Sabar Saga, sabar.. Dia pasti muncul. Selama kamu konsisten, apa yang kamu cari pasti akan ketemu.
***
Arumi dan Manik berlari dari arah pujasera melalui pintu belakang yang biasa dipakai untuk mengangkut barang. Mereka sedikit terlambat kembali dari jam makan siang sehingga sembunyi sembunyi saat berada ke kantor. Namun, dengan selamat mereka masuk ke ruangan tanpa ada yang menegur.
Manik menahan senyumnya, "Hampir saja. Bagian kita itu selalu kentara kalau terlambat datang. Beda dengan bagian pemasaran yang memang bukan back office."
Arumi tersenyum lebar, "Lumayan juga kita lari lari. Apa yang kita makan rasanya langsung hilang."
"Iya kamu benar, setidaknya kita tidak menggendut," Manik terkekeh. "Ah, sudah sudah, mode serius, Pak Yoga lagi ke sini."
Arumi mengatupkan bibirnya dan mulai menginput tumpukan data di hadapannya.
***
Saga melihat jam di tangannya sudah menunjukkan pukul setengah satu lewat lima. Ia menggelengkan kepala sambil tersenyum.
Aku seperti pengangguran bulak balik ke sini menunggu yang tak jelas.
Saga pun melangkah pergi dari coffee shop menuju basemen.
Lagi lagi gagal! Tapi aku pasti akan kembali! Tidak ada kata menyerah untuk Sagara Gautama.
***
Hari semakin petang.
"Aku pulang dulu ya.." Manik berpamitan.
"Ok. Hati hati," Arumi melambaikan tangannya.
Sedangkan ia merapikan dokumen dokumen di mejanya dan mengembalikannya ke lemari arsip. Arumi berjalan ke arah ruangan arsip untuk menyimpan semuanya kembali ke tempatnya.
Di ruangan tersebut ternyata ada Bapak Yoga yang sedang membaca sebuah bundel dokumen.
"Eh pak," Arumi menyapanya.
"Ya," Bapak Yoga mengangguk.
Tanpa ditanya, Arumi menjelaskan, "Saya sudah selesai membaca semuanya pak."
"Iya bagus, kamu sudah mulai paham sistem pencatatan dan data akun di perusahaan ini?" tanya Yoga.
"Sudah pak," Arumi mengangguk.
"Bagaimana hasilnya? Apa yang kamu pelajari?" Yoga menutup bundel dokumen yang sedang ia baca.
Arumi dengan ragu menatap Yoga.
"Ada apa? Cerita saja," Yoga dengan sabar menunggunya bercerita.
"Mmm.. Pak, mohon maaf sebelumnya, tapi.." Arumi akhirnya menceritakan yang mengganggu nuraninya. "Saya melihat ada pencatatan pencatatan dan nilai nilai yang terasa janggal."

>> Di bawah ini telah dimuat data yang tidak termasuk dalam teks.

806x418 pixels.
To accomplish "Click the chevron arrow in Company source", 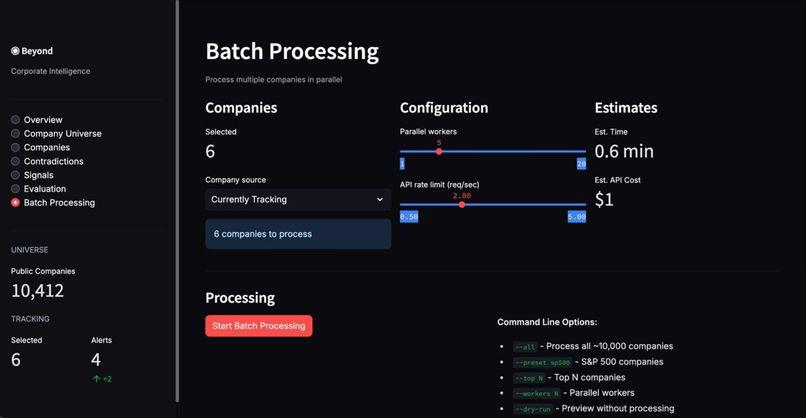I will (380, 199).
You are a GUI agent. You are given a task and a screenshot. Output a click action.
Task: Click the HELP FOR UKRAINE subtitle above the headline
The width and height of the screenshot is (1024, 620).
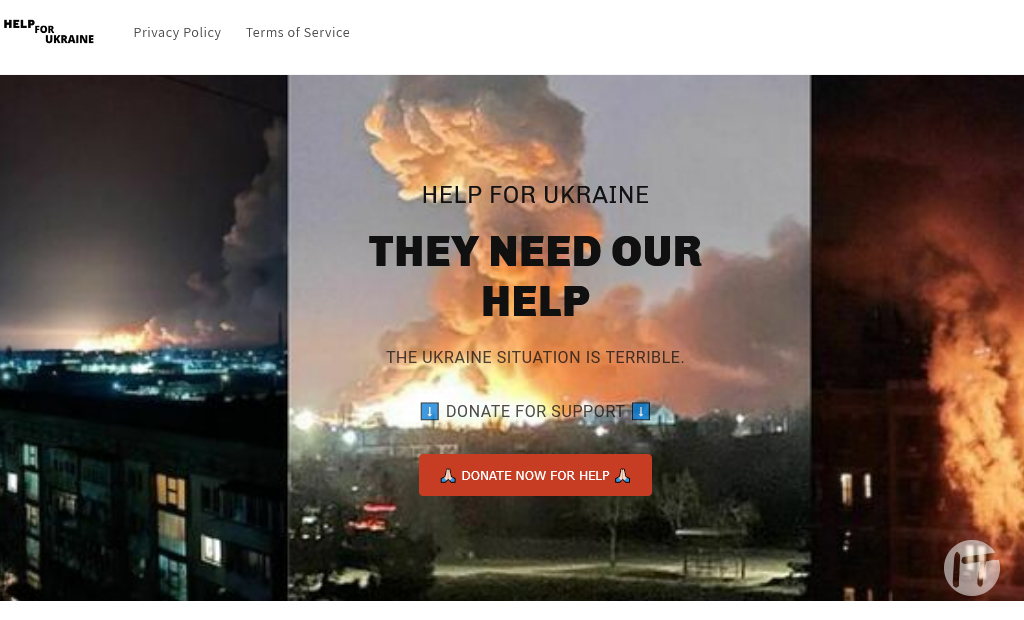click(536, 195)
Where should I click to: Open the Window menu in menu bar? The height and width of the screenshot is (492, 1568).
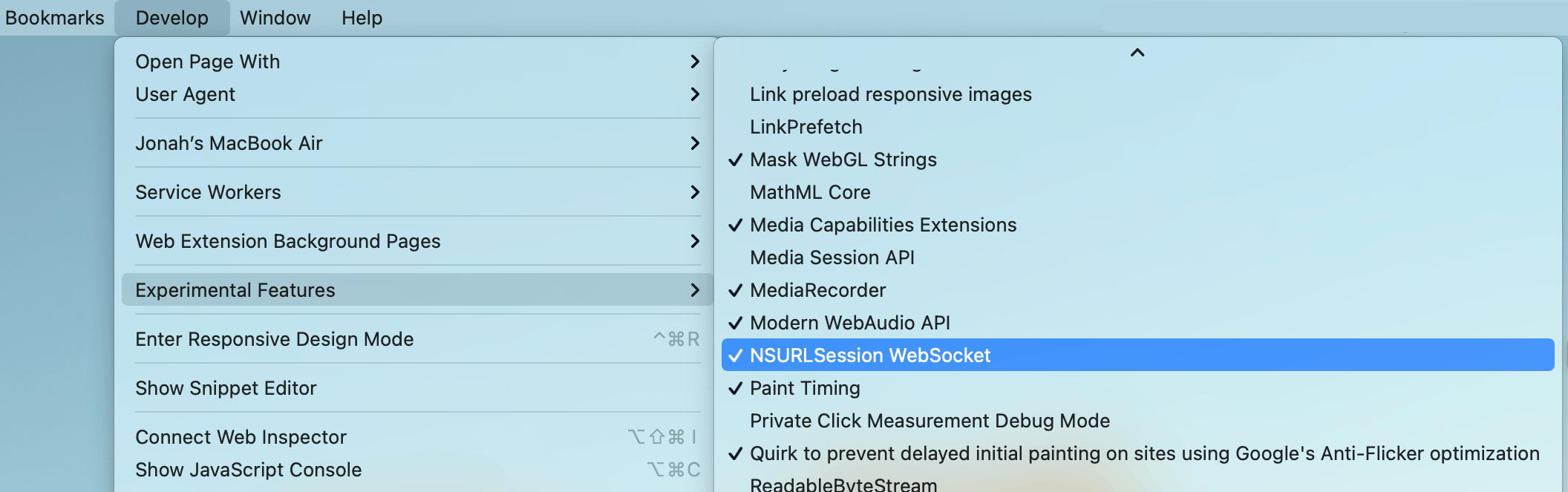pyautogui.click(x=275, y=18)
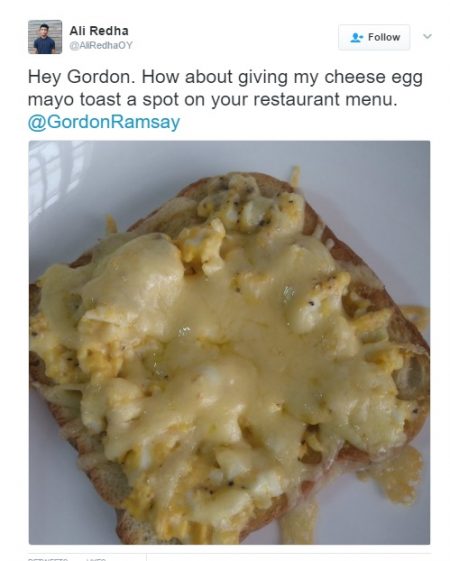This screenshot has width=450, height=561.
Task: View the Retweets count label
Action: click(x=48, y=559)
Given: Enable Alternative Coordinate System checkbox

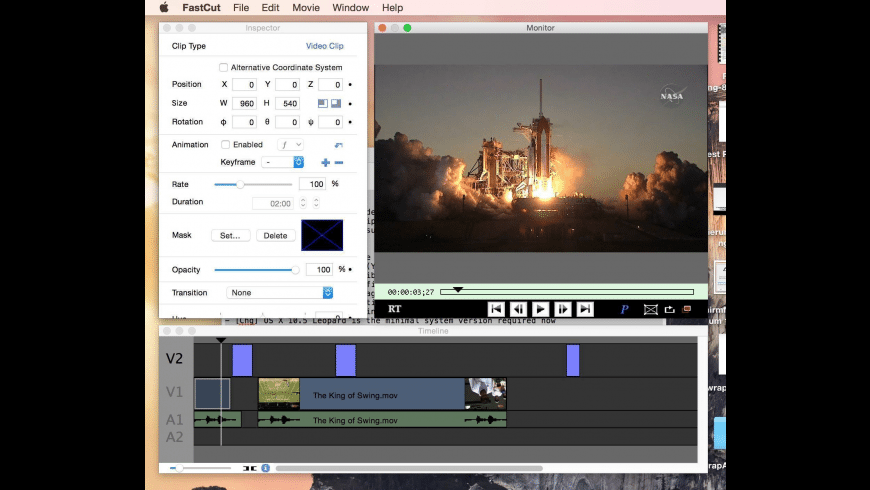Looking at the screenshot, I should coord(223,67).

Ia memperlihatkan apa yang dimaksudnya pada Bapak Yoga. Mereka berdua meneliti dokumen tersebut.
Bapak Yoga menatapnya, "Ya sudah, ini akan jadi perhatian saya. Kamu tenang saja. Toh yang ini sudah berlalu. Jangan terlalu dipikirkan."
"Baik pak," Arumi sedikit lebih lega setelah menceritakan semuanya. Ia menyimpan kembali dokumen dokumen yang ia perlihatkan barusan pada Bapak Yoga.
Di luar ruangan arsip, diam diam Ravindra Wistara mendengarkan percakapan keduanya.